EXTRACTED DATA >>
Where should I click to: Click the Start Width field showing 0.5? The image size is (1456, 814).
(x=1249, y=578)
--
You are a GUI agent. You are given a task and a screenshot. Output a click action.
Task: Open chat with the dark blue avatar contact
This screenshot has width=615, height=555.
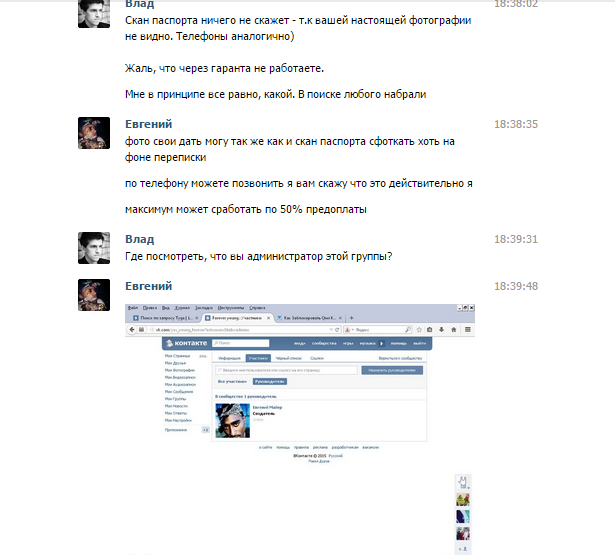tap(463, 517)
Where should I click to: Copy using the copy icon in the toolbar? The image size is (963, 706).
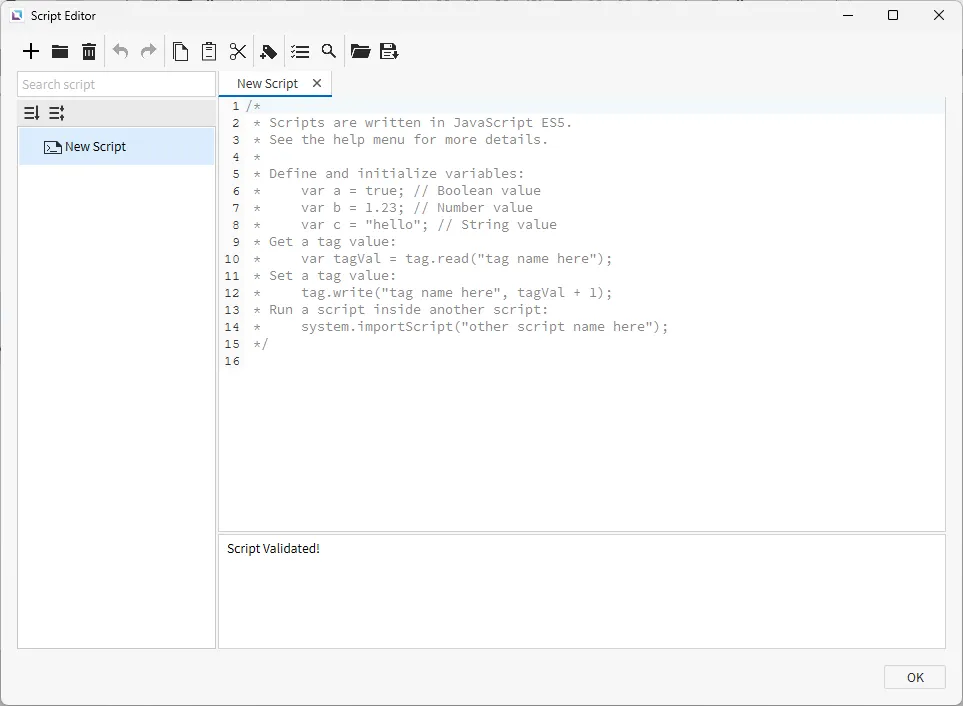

TASK PROMPT >>
Repeat only the stretch of data above that runs from the line with "Task: Open chat" to the line with "Where should I click to: Copy". Keep both end lines; exclude pictures.

OUTPUT OF THE TASK >>
Task: Open chat with the dark blue avatar contact
This screenshot has width=615, height=555.
tap(463, 517)
Where should I click to: Copy using the copy icon in the toolbar? The image size is (963, 706).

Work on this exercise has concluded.